Although a workout buddy is helpful with this exercise, it's not required. If you have one, they can hold your feet down on the ground, but if you don't have one, secure your feet under a squat rack, Smith Machine, or barbell that will hold you safely through the reps.

Since it's bodyweight and doesn't require fancy equipment, you can do this curl exercise anywhere, even at home. 

Heres how to do the Nordic Hamstring Curl: 

  1. Start by stabilizing your lower legs by securing them under a safe surface. 
  2. When secured, get in a kneeling position on the ground with your feet flexed and hips almost fully extended. 
  3. Once in position, start to slowly lower your body to the ground by extending the knee joint. It's important to maintain a neutral spine and tight core for the entirety of the movement.
  4. Lower as much as you can and, if you need to, catch yourself with your hands before you touch the ground. 
  5. Once you reach all the way to the ground, relax your body and push up to set your body back to the starting position.   

Nordic Hamstring Curl Variations 

There are plenty of hamstring exercises that involve eccentric and concentric contractions, but not too many that involve only eccentric. The Nordic ham curl is likely the most popular one, but there are other variations and ways to get creative to implement more eccentrics.

Glute Ham Raise 

Nordic ham curls and glute ham raises (GHR) are extremely similar, but the main difference is the equipment used. No serious equipment is needed for the Nordic ham curl, but glute ham raises require a GHD or glute ham developer.
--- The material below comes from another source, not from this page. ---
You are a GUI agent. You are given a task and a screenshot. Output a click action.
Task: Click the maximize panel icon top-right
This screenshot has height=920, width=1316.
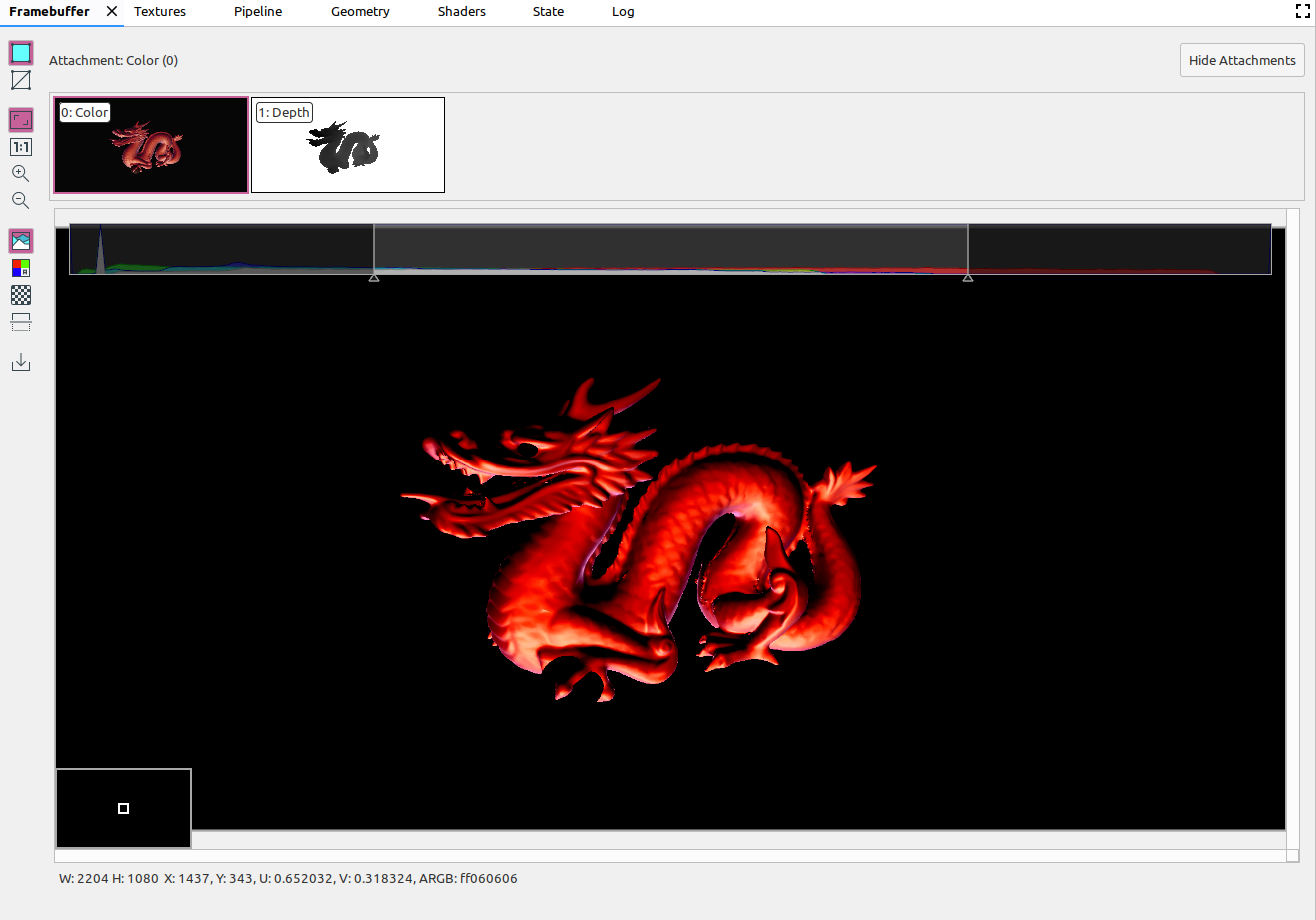1303,11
This can allow for a greater range of motion and provides support for the knees. 

How to do the Glute Ham Raise: 

  1. Lie face down on a glute ham raise machine with your knees just below the pad, and your ankles secure with your feet flat on the platform.
  2. Raise your body up to form a 90 degree angle with your knees. 
  3. Squeeze your glutes and hamstrings as you slowly start to lower your body down until you are at the starting position.  

Assisted Nordic Hamstring Curl

Whether you're new to the move or just need extra support, a resistance band can help make the Nordic ham curl less intense. Depending on how much support you need, you can try different bands with different amounts of elasticity. Ensure the band is secured to a stable surface and wrap the other side on your chest, under your arms.

How to do the Assisted Nordic Hamstring Curl: 

  1. Attach a resistance band to a stable pole or rack behind you. 
  2. Set yourself up the same way you would a normal Nordic hamstring curl, but make sure to hold the resistance band in both hands. 
  3. Lower your body down to the ground, using the support from the resistance band to assist in the movement. 
  4. Move back up to the starting position. 

Stiff-Legged Deadlift

Although not fully an isolation exercise, the stiff-legged deadlift is a beneficial way to recruit the hamstrings and can be slowed down to accentuate the eccentric portion. This deadlift adaptation is similar to a Romanian deadlift in the movement pattern, but you pull the bar from the ground each time. Slowly lowering the bar helps emphasize the eccentric contraction. 

How to do the Stiff-Legged Deadlift: 

  1. Stand with your feet hip-width apart and the barbell on the floor right in front of you.
  2. Hinge over to grab the barbell with your hands shoulder-width apart. 
  3. With straight legs and a flat back, pull the barbell up off the ground, keeping it close to your body.
  4. Lower it back to the ground, keeping your legs straight through the movement.    

Final Word 

The Nordic hamstring curl is one of the best exercises for eccentric contraction and can be implemented into a sport training program or a standard workout routine. The benefits of an eccentric exercise are notable, but knowing how and when to use them is crucial. 

Although they can play an important role in building muscle and improving performance, they can also damage the muscles more and produce greater delayed-onset muscle soreness than concentric contractions. This can require more time to recover, and Adabolic can help accelerate recovery time while maximizing performance. 

Concentric contractions are a great way to build strength for heavier lifts, so creating a balanced workout with both contractions can help you improve your strength, mass, athletic performance, and quality of life.